ABOUT THE PARTICIPANTS
MARC ARTHUR
Marc Arthur is a research-based artist, writer, and educator whose current body of work examines political encounters surrounding the AIDS pandemic. Integrating theater, dance, and painting, his practice explores issues of time, gender, race, and memory in social narratives and worlds. He is an Assistant Professor in Theatre & Dance at Wayne State University in Detroit, and earned his PhD in Performance Studies from New York University. Previously, he was a Postdoctoral Fellow at the University of Michigan (2019–2022), where he investigated community-based performance methods, and Head of Research and Archives at Performa (2011-2017).
CLAIRE BISHOP
Claire Bishop is an art critic and Professor in the PhD Program in Art History at the Graduate Center, City University of New York. Her books include Artificial Hells: Participatory Art and the Politics of Spectatorship (Verso, 2012), a book of conversations with Cuban artist Tania Bruguera (Cisneros, 2020); Disordered Attention: How We Look at Art and Performance Today (Verso, 2024); and Merce Cunningham’s Events: Key Concepts (Koenig, 2024). She is a 2024 Guggenheim Fellow, a Contributing Editor of Artforum, and her essays and books have been translated into twenty languages.
JUSTIN VIVIAN BOND
Justin Vivian Bond is the recipient of an Obie, a Bessie, The Lambda Literary Award for Best Transgender Non-Fiction for their memoir Tango: My Childhood Backwards and in High Heels, and was recently named a 2024 MacArthur Fellow.

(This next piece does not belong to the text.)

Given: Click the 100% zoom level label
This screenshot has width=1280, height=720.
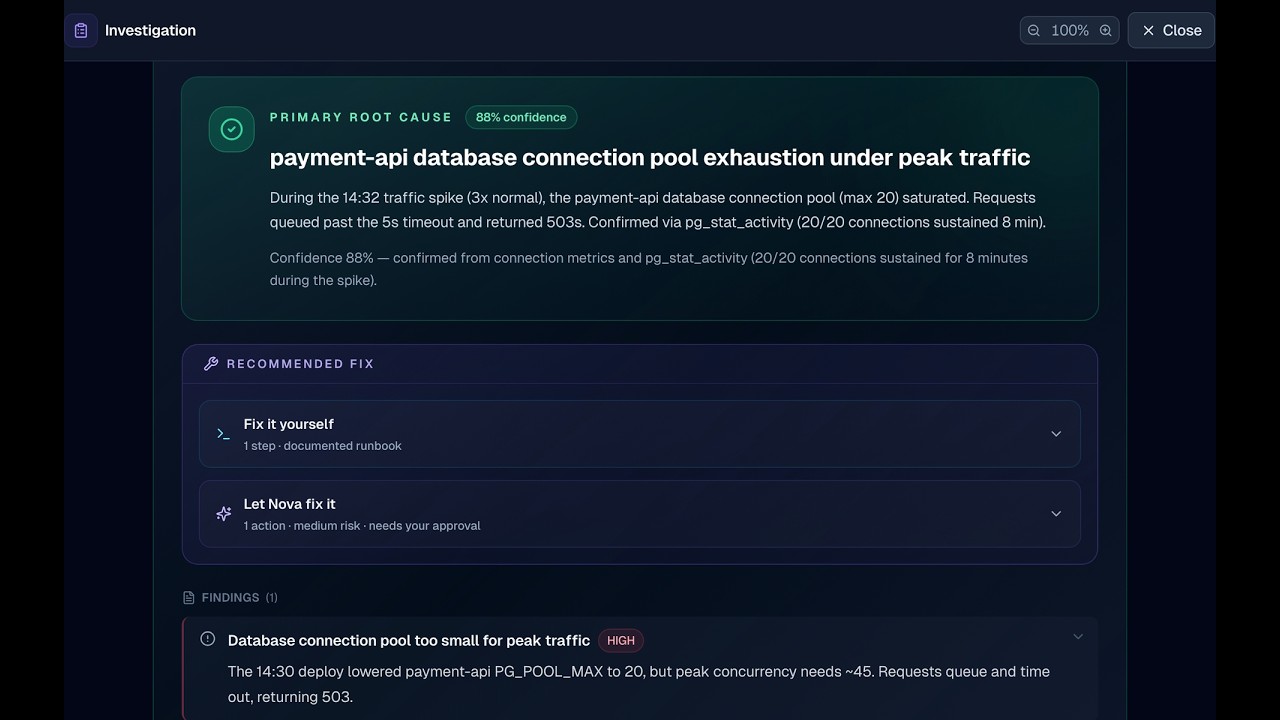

Their visual art and installations have been seen in museums and galleries in the US and UK, and will be part of the inaugural exhibition of the V&A East in May of 2025. Described by The New Yorker as “the greatest cabaret artist of their generation” Viv was nominated for a Tony Award and has appeared on and off Broadway, London’s West End, and will appear from May 6th to 11th of 2025 at Joe’s Pub at The Public Theater.
JULIA BRYAN-WILSON
Julia Bryan-Wilson is Professor of Contemporary Art and LGBTQ+ Studies at Columbia University and Curator-at-Large at the Museu de Arte de São Paulo. Her books include Art Workers: Radical Practice in the Vietnam War Era (2009; Japanese translation 2024); Fray: Art and Textile Politics (2017); and Louise Nevelson’s Sculpture: Drag, Color, Join, Face (2023). Her texts on Yoko Ono have been published in the Oxford Art Journal (2003), New York’s Museum of Modern Art exhibition (2015), and a forthcoming volume in the Arts Writers Grant Cookie Jar series.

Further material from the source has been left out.